[start The data]

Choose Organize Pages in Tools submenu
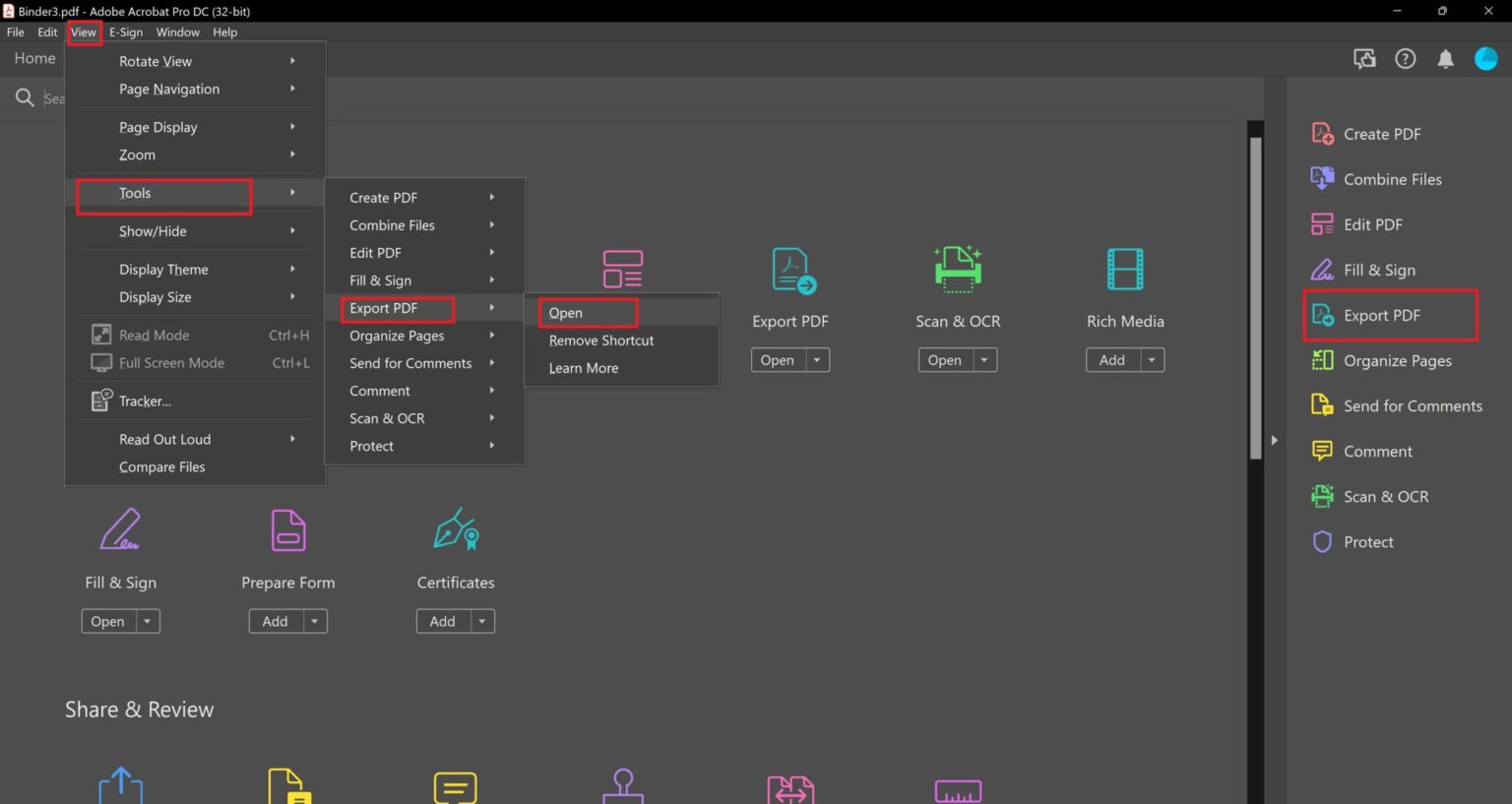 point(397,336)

[end The data]
[start The data]

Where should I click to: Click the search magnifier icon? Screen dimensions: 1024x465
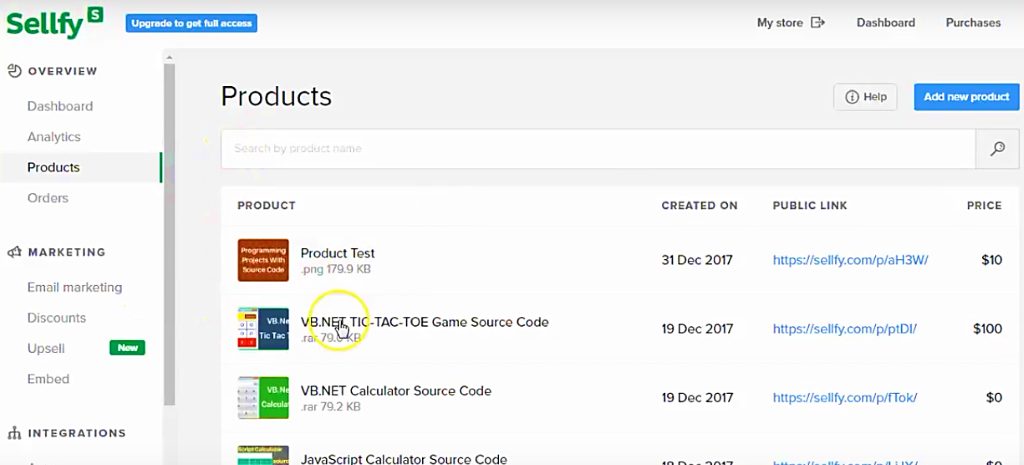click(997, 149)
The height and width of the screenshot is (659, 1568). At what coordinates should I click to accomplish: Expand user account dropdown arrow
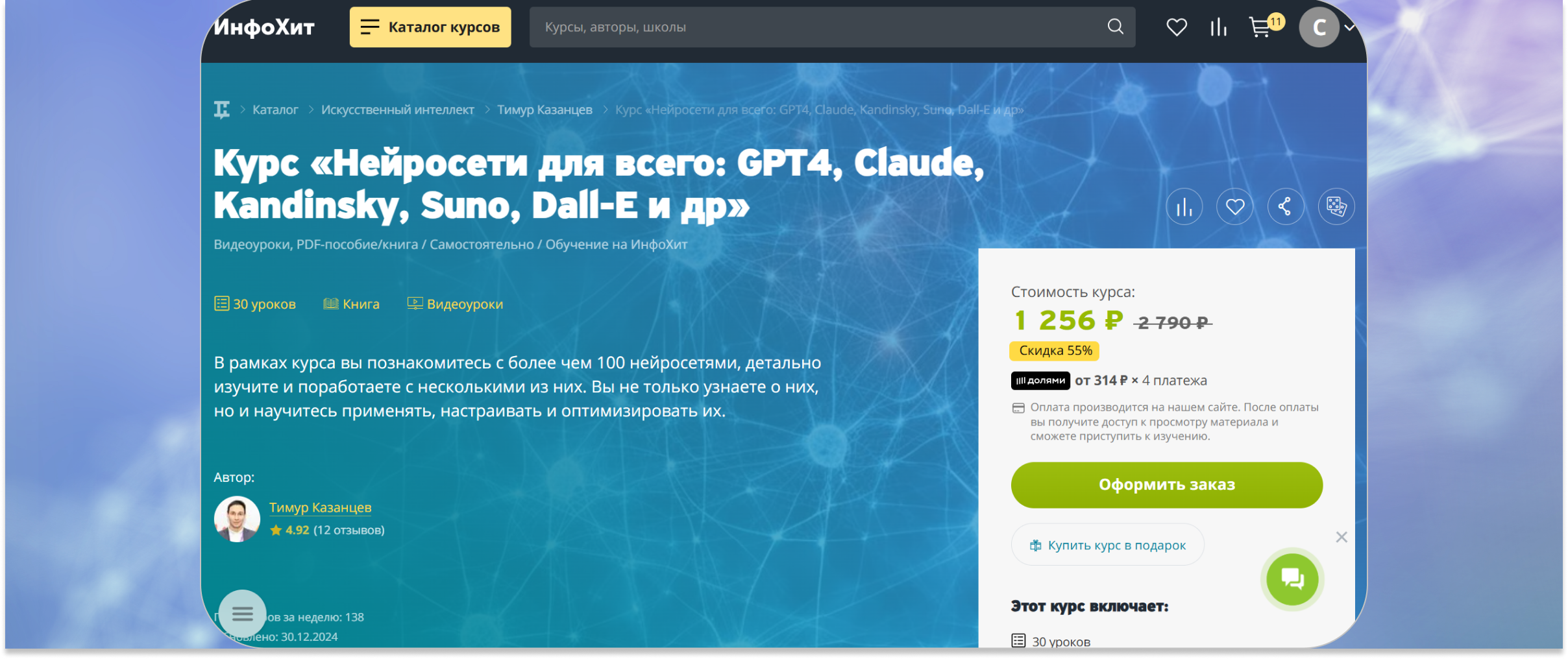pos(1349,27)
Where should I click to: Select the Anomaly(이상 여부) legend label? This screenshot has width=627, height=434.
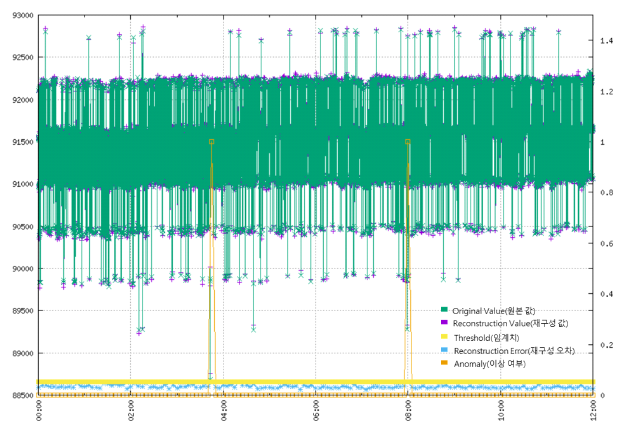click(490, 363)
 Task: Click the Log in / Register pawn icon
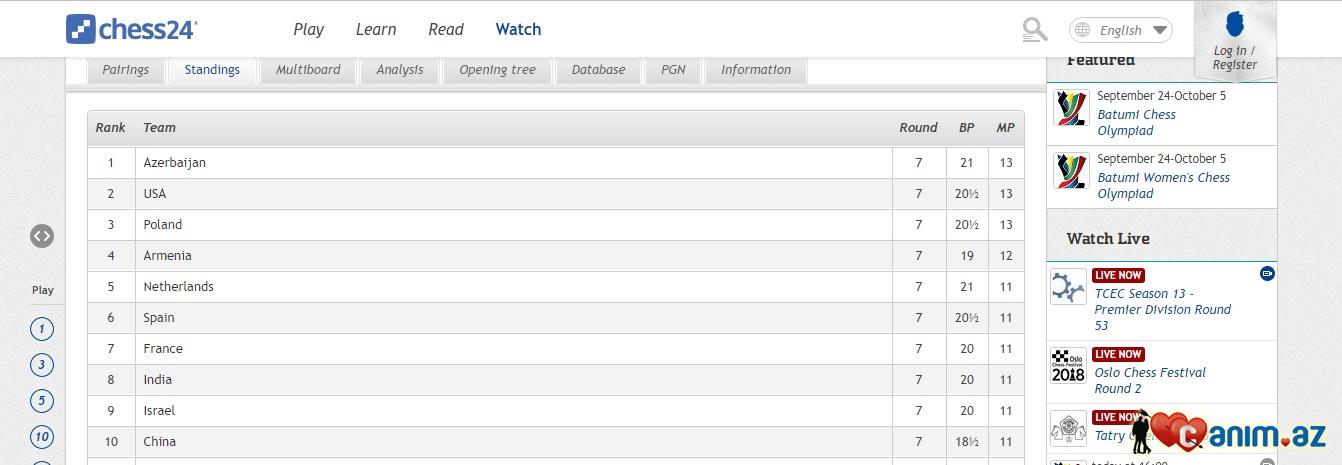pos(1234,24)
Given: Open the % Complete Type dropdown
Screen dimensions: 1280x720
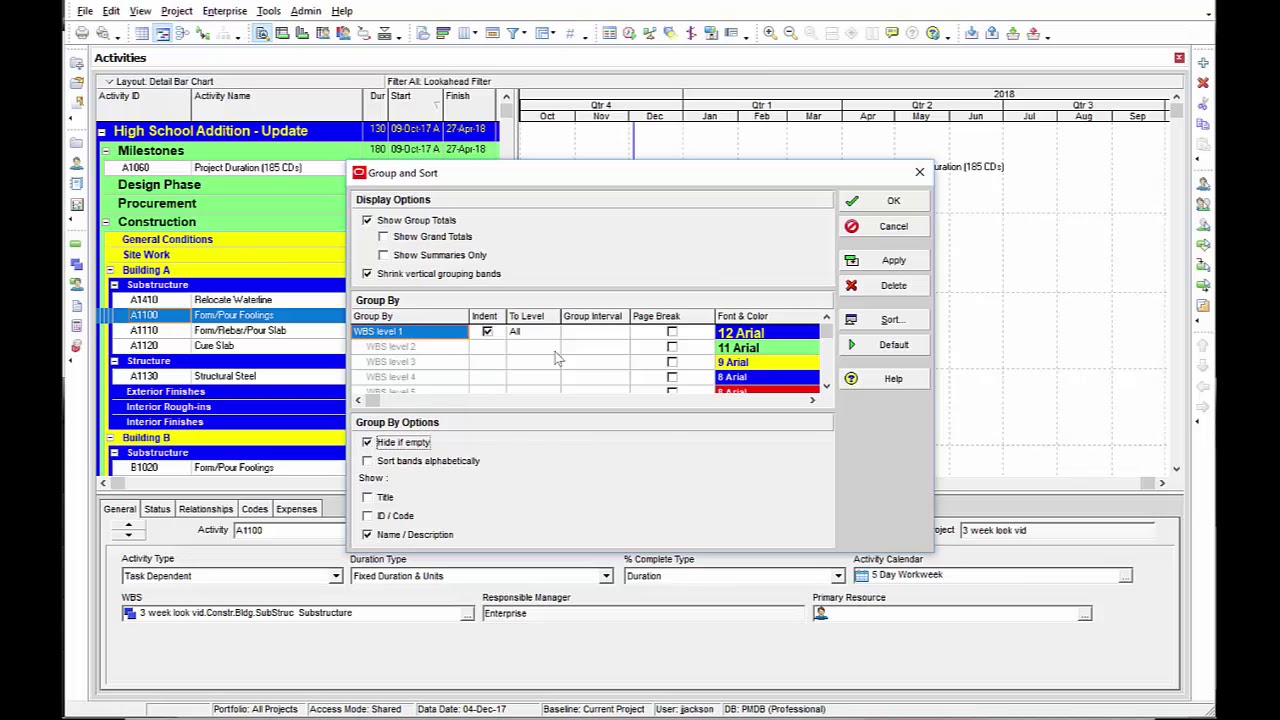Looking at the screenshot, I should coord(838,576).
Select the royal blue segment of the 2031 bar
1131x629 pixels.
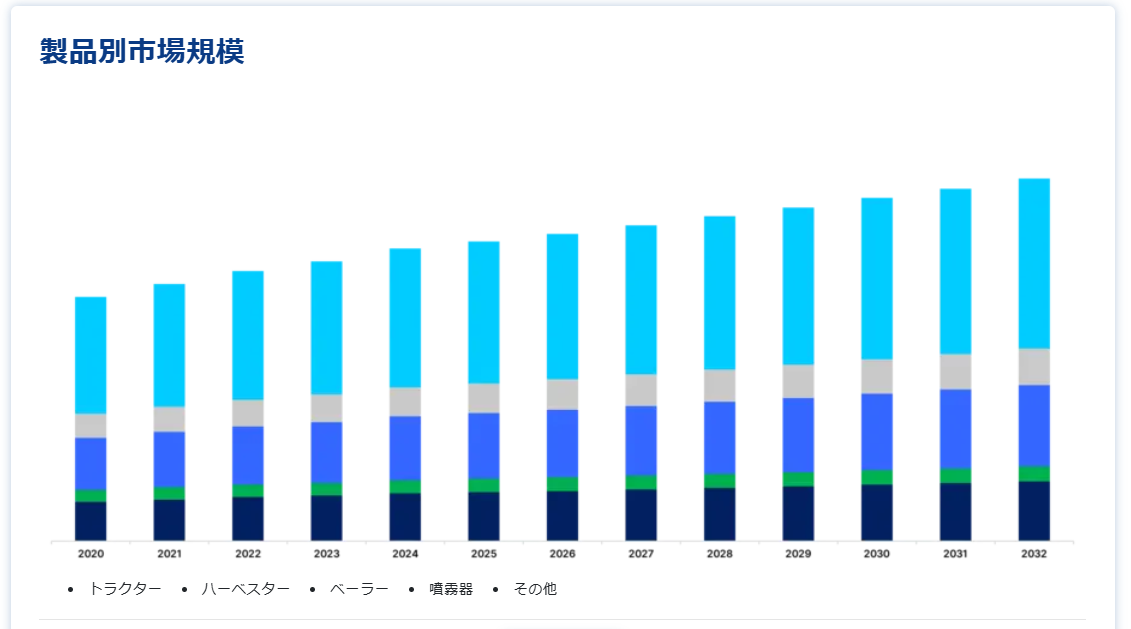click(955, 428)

[end The data]
[start The data]

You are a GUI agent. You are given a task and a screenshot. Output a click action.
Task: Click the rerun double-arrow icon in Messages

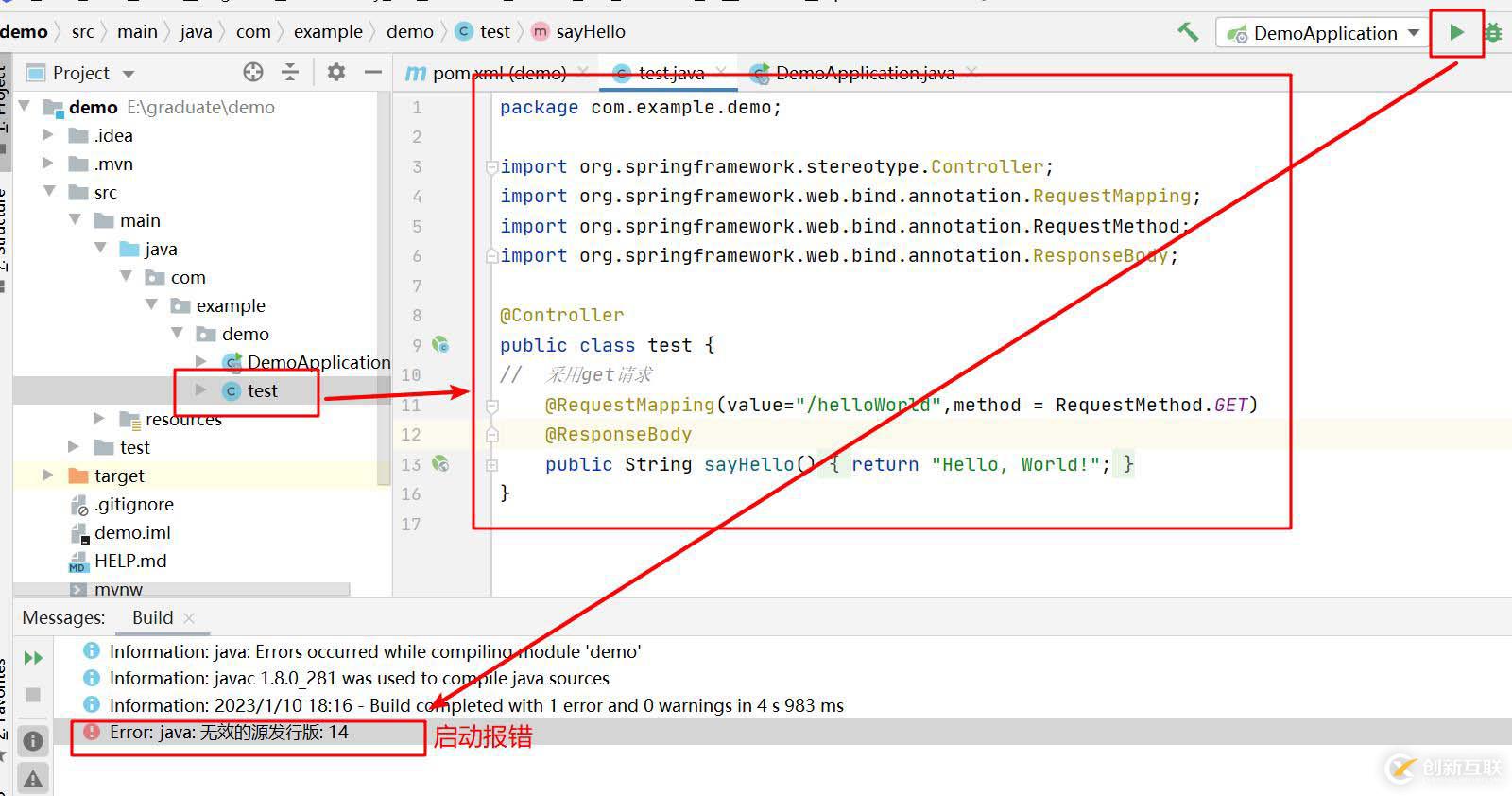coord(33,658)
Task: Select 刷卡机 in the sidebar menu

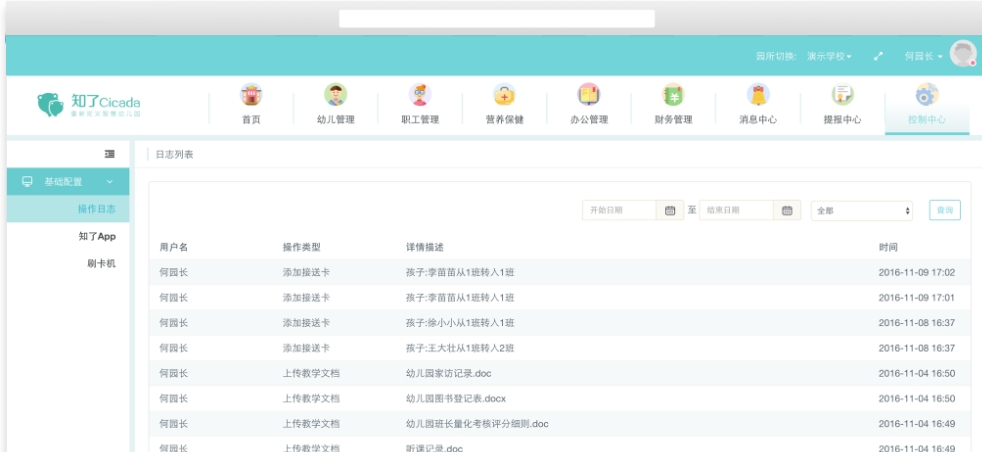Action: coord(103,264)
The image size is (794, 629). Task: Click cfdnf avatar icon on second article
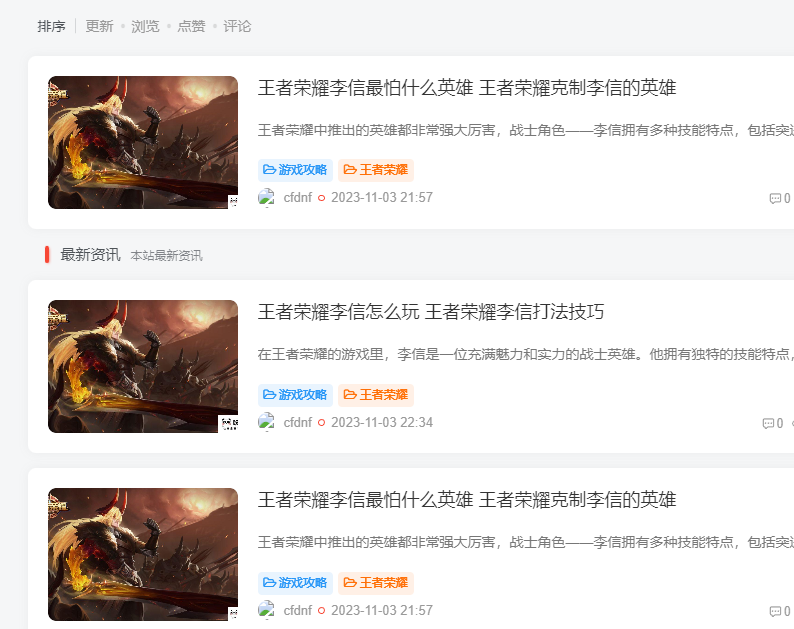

[end The data]

Work to be completed: Copy the material word for word, from the line containing "Task: Select 刷卡机 in the sidebar menu" through the line containing "The image size", both included, and leave out the pictures.

Exercise response:
Task: Select 刷卡机 in the sidebar menu

Action: coord(103,264)
The image size is (794, 629). Task: Click cfdnf avatar icon on second article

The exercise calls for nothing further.